** Opening DATA FOR THE TASK block **
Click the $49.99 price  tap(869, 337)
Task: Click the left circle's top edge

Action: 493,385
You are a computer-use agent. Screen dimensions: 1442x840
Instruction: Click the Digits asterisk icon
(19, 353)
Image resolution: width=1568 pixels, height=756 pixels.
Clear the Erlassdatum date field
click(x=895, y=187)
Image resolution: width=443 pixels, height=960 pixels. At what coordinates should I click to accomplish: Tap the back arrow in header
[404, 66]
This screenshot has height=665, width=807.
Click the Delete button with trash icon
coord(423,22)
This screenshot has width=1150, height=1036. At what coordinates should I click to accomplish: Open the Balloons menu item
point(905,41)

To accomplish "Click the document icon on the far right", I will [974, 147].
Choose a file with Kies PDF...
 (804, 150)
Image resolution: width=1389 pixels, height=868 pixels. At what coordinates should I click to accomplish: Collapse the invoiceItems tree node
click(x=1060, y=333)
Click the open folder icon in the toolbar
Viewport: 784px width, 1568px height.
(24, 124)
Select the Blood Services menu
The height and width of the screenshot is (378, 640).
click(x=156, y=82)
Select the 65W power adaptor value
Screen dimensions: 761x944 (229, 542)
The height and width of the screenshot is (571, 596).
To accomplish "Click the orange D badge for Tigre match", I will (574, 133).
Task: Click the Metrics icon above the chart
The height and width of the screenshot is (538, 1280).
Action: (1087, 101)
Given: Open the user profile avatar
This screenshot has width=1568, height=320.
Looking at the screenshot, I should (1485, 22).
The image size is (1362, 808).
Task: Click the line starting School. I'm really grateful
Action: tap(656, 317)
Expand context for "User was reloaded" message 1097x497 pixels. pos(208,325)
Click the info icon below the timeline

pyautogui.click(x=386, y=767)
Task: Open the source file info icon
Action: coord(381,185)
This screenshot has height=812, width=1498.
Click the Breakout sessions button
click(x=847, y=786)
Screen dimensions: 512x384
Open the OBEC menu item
** Closing DATA FOR THE TASK block **
### WORK REQUIRED
Could you give the records again, exactly as they appear?

### WRITTEN ANSWER
Click the $49.99 price  tap(869, 337)
Task: Click the left circle's top edge

Action: 493,385
You are a computer-use agent. Screen dimensions: 1442x840
Instruction: Click the Digits asterisk icon
(19, 353)
Image resolution: width=1568 pixels, height=756 pixels.
Clear the Erlassdatum date field
click(x=895, y=187)
Image resolution: width=443 pixels, height=960 pixels. At what coordinates should I click to accomplish: Tap the back arrow in header
[404, 66]
This screenshot has height=665, width=807.
Click the Delete button with trash icon
coord(423,22)
This screenshot has width=1150, height=1036. At what coordinates should I click to accomplish: Open the Balloons menu item
point(905,41)

To accomplish "Click the document icon on the far right", I will [974, 147].
Choose a file with Kies PDF...
 (804, 150)
Image resolution: width=1389 pixels, height=868 pixels. At what coordinates should I click to accomplish: Collapse the invoiceItems tree node
click(x=1060, y=333)
Click the open folder icon in the toolbar
Viewport: 784px width, 1568px height.
(24, 124)
Select the Blood Services menu
The height and width of the screenshot is (378, 640).
click(x=156, y=82)
Select the 65W power adaptor value
Screen dimensions: 761x944 (229, 542)
The height and width of the screenshot is (571, 596).
To accomplish "Click the orange D badge for Tigre match", I will (574, 133).
Task: Click the Metrics icon above the chart
The height and width of the screenshot is (538, 1280).
Action: (1087, 101)
Given: Open the user profile avatar
This screenshot has width=1568, height=320.
Looking at the screenshot, I should (1485, 22).
The image size is (1362, 808).
Task: Click the line starting School. I'm really grateful
Action: tap(656, 317)
Expand context for "User was reloaded" message 1097x497 pixels. pos(208,325)
Click the info icon below the timeline

pyautogui.click(x=386, y=767)
Task: Open the source file info icon
Action: coord(381,185)
This screenshot has height=812, width=1498.
Click the Breakout sessions button
click(x=847, y=786)
Screen dimensions: 512x384
Open the OBEC menu item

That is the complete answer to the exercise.